Paul Simon’s Graceland was my quintessential road music for about fifteen years. Any substantial road trip would start with that on my car stereo, an increasingly worn-out cassette tape. So the opening horns in Boy in the Bubble sound like the beginning of something delightful to me. I remember it most clearly from long trips from Ohio to South Carolina to visit my parents. Sometimes it had the blue light of pre-dawn to go with it, always the thrill of hitting the gas to get out of town.

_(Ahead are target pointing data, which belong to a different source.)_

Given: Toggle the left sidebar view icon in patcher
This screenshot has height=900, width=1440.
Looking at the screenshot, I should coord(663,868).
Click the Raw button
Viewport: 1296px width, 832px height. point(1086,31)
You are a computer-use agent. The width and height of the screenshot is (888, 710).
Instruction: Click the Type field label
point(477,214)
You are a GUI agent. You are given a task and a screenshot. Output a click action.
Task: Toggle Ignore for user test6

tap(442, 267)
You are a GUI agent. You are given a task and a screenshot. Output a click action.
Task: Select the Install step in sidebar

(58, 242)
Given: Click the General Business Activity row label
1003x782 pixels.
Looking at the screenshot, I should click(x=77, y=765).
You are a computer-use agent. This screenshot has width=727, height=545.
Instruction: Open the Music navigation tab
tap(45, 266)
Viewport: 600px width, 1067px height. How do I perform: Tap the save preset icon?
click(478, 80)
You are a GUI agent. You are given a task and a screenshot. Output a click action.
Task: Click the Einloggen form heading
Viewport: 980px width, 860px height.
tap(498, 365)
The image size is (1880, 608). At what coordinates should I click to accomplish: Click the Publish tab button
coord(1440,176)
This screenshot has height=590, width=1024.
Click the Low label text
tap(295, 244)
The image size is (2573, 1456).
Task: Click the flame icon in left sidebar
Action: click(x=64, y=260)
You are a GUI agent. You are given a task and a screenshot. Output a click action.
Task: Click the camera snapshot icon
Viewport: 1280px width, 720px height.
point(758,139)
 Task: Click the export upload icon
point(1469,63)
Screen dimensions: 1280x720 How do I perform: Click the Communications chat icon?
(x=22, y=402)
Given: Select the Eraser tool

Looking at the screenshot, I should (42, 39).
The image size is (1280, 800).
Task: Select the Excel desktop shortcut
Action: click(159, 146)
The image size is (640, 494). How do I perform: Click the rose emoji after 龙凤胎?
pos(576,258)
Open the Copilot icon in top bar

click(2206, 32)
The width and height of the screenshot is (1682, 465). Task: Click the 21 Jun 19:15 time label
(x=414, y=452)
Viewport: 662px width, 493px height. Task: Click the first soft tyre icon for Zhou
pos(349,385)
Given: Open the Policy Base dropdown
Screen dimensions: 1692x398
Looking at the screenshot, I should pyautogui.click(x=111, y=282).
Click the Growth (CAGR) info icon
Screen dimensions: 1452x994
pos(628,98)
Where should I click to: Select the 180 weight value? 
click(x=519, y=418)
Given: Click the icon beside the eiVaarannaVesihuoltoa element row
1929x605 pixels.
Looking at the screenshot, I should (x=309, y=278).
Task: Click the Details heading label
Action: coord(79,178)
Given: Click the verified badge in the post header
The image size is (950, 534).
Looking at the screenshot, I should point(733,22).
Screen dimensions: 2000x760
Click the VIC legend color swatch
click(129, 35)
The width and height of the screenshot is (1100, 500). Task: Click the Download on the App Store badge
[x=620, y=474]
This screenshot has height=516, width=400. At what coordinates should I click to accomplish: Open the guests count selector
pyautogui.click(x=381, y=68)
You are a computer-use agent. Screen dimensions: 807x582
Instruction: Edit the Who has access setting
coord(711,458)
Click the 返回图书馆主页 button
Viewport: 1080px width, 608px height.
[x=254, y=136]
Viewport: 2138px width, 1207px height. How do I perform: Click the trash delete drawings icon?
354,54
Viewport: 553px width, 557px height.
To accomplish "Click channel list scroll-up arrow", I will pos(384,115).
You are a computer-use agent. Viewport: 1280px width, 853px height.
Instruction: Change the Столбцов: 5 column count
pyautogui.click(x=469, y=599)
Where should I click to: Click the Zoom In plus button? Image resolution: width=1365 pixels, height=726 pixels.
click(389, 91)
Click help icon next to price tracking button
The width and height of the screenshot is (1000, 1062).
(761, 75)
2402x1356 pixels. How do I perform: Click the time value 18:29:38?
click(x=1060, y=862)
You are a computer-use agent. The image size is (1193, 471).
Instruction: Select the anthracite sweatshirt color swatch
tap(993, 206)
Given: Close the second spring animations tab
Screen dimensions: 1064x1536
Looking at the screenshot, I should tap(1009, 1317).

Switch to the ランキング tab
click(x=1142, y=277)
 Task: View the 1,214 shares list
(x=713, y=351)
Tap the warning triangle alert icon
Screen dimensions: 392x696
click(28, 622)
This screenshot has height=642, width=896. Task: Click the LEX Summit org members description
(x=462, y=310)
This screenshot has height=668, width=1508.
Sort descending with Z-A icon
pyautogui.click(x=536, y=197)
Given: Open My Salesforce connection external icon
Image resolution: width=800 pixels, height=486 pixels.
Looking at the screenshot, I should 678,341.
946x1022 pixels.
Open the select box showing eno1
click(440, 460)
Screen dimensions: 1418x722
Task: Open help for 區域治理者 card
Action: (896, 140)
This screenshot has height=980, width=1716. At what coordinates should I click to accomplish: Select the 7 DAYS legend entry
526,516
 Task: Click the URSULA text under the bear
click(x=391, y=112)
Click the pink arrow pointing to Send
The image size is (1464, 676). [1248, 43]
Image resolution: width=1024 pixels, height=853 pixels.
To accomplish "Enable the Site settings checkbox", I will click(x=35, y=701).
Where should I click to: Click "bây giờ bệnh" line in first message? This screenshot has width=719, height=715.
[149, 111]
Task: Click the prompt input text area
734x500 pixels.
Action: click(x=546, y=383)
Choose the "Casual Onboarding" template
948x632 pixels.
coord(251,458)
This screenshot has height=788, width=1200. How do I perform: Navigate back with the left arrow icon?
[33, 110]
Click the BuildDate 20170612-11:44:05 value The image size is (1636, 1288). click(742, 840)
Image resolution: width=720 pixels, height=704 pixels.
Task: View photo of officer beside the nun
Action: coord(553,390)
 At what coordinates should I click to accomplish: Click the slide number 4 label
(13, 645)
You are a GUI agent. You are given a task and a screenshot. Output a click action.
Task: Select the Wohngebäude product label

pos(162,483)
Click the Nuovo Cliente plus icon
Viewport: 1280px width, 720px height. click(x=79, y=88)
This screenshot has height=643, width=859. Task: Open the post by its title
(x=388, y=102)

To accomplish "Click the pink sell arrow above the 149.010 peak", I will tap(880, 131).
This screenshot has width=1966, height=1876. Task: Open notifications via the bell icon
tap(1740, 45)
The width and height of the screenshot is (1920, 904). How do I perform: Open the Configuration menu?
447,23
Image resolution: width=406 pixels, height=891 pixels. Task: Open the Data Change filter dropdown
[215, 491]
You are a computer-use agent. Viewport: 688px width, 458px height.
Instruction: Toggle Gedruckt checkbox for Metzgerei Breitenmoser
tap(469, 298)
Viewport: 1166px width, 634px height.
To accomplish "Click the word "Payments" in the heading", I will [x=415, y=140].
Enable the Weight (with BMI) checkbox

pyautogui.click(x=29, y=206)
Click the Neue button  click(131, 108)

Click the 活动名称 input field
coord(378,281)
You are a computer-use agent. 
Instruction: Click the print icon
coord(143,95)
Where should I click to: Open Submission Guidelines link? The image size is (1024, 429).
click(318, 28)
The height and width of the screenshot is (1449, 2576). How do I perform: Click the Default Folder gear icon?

The rest of the album is less that way for me, but I can still sing along with almost all of it. It’s borne up really well with bunches of friends from different backgrounds, including one school friend who was surprised to see it in my car and even more surprised, I think, that I wasn’t beat-boxing along with it.
I love the self-deprecating humor in I Know What I Know.
she looked me over and I guess she thought I was all right
all right in a sort of a limited way for an off night
That theme comes back with Myth of Fingerprints, which may be my favorite thing on the album, shifting metaphors of dwindling fame from a talk-show host to an army post out in the Indian Ocean somewhere.
It’s sparked great conversations. My mother pointed out once to a baffled me that a poor boy might be fulsomely praising a girl who was sweet as an apple on Christmas day. It seemed weak to me. But it was an important privilege check for me.
Everyone loves the saxophone in You Can Call Me Al, and I do, too. It was flirting music for me and my first girlfriend, all about hints and allegations.
I remember being horrified to discover the lawsuits by African musicians alleging poor pay…but I know the music business better now and so am less concerned.
Graceland was my intro to Paul Simon–all the Simon and Garfunkel stuff I know from after. I have the anniversary edition of Graceland sitting in its CD case, but the real version of it for me will always be the cassette that rode around in my first three cars.